Two new artist commissions at Amgueddfa Genedlaethol Caerdydd - National Museum Cardiff aim to reframe the legacy of Lieutenant-General Sir Thomas Picton, the 18th-century military leader who was known as the “tyrant of Trinidad” during his governorship of the Caribbean island.
The museum hopes that the new commissions will amplify the voices of those originally neglected in the telling of Picton’s story and those whose lives are most affected by his legacy today. When complete, the new commissions will become part Amgueddfa Cymru - National Museum Wales' (AC-NMW) collection.
The commissions have been awarded to artist Gesiye and art collective Laku Neg as part of the Reframing Picton project, a youth-led initiative involving AC-NMW and community partner, the Sub Sahara Advisory Panel.
Reframing Picton focuses on re-examining the museum's portrait of Picton by Martin Archer Shee. Long hailed as a national hero, Picton was the highest-ranking British officer to be killed at the Battle of Waterloo. He was also notorious for cruelty during his reign as governor of Trinidad, where he sanctioned torture against the island's inhabitants, particularly its enslaved population. The museum's previous display of the painting made little reference to Picton's reputation for brutality.
The new commissions follow a callout by the institution in January 2021 for artists to explore alternatives to the colonial narrative represented by the portrait and centre Black experiences.
The proposed new artworks by Gesiye and Laku Neg will “explore narratives of ancestry, healing, transformation and empowerment”. They aim to challenge the colonial narratives that have traditionally existed in National Museum Cardiff’s galleries by centring Black consciousness, experiences and voices.

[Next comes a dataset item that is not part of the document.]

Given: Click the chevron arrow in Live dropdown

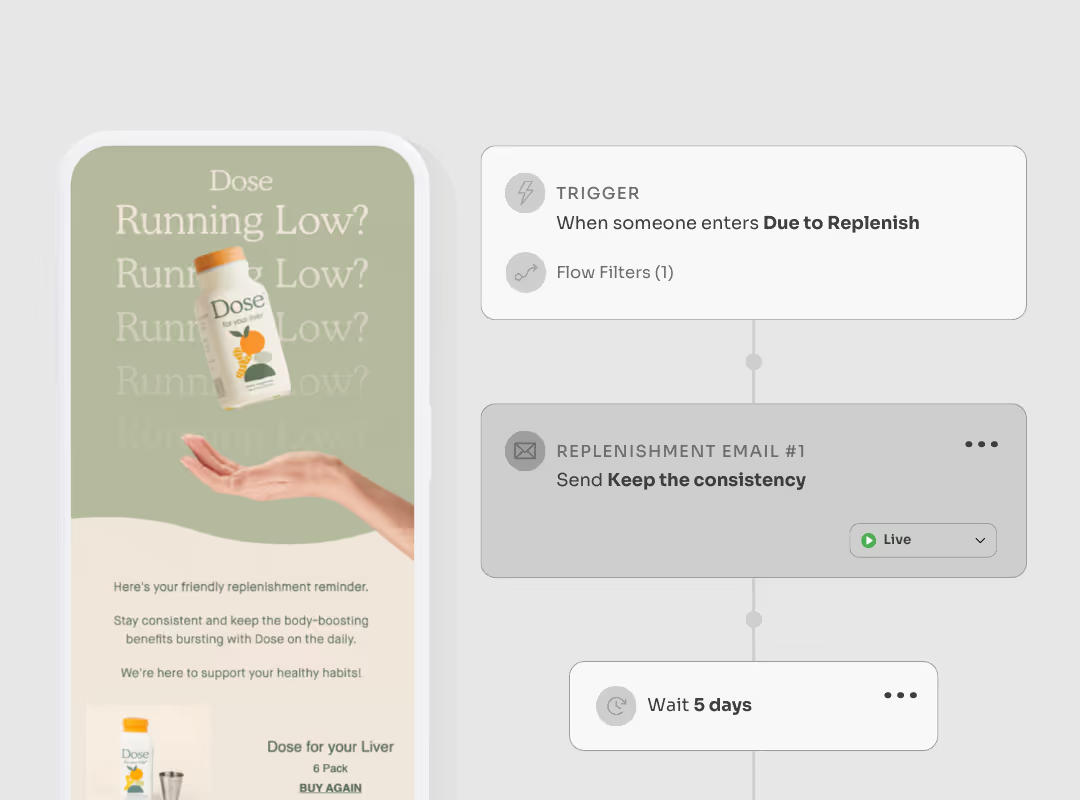Looking at the screenshot, I should (979, 540).
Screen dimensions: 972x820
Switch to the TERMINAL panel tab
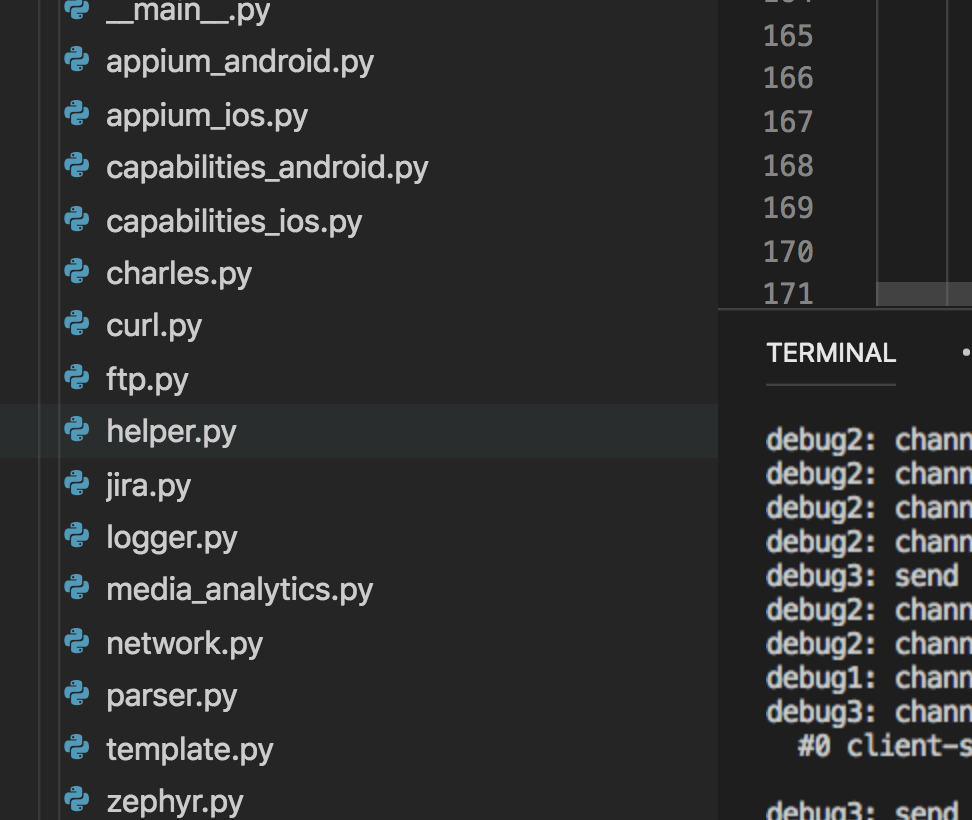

Gesiye is a multi-disciplinary artist from Trinidad and Tobago. Her commissioned work will invite Black Trinidadians to participate in a healing offering that includes a series of tattoos and conversations around their connection to the land.
She said: “Our connection to the spaces that we are born into gives us a sense of belonging and responsibility to that land. When that connection is impacted by trauma, such as the trauma of slavery and colonialism, we develop patterns of behaviour in relationship to the land that are then passed down through generations.
“I envision this piece as a ritual, a healing opportunity for Black Trinidadians to reconnect to self, to this island and to each other. This work is not an attempt to rewrite history, it is a disruption of the narrative that is so often held up as a singular truth.”
Laku Neg, which means Black Yard in Haitian Kwéyòl, is a collective of four artists of Trinidadian heritage living and working in the UK. The group promotes expressions of African diaspora knowledge through the arts. Their commission will explore a re-presentation of Louisa and Present, two young girls who became victims of Picton’s brutal regime.
Laku Neg said: “We relish the enormous responsibility of this project, as we work with National Museum Wales to offer the public a 360 degree view of Welsh history. This work for us is also ancestral work. We acknowledge what it means to be of the islands in the New World and we honour those who have gone before us - especially our foremothers.
“Here, we aim to create an immersive installation, illuminating a story that did not make it across the Atlantic intact. In re-presenting the Caribbean and its connection with colonial powers, we hope to prompt searching conversations about power, heroism and truth.”
The project group includes Amgueddfa Cymru Producers, a network of young people across Wales who collaborate to develop activities and events at the museum, as well as members of the SSAP’s Youth Leadership Network, a network of young people from the African diaspora who bring lived experience, capacity and expertise from the community.
Kath Davies, director of collections and research at AC-NMW, said: “I’m really looking forward to see the commissioned artworks on display at National Museum Cardiff, and we hope that it generates conversation about how we share the different perspectives and histories of Wales in a modern-day museum.”
Fadhili Maghiya, director of the SSAP, said: “It’s no secret that history has rarely been written by people of colour. We are now in a time when we are taking ownership of our narrative and stepping from the footnotes of history into the centre. Our partnership with the museum is exciting and rewarding for the community, and everyone involved. We are learning from each other and not afraid to challenge.”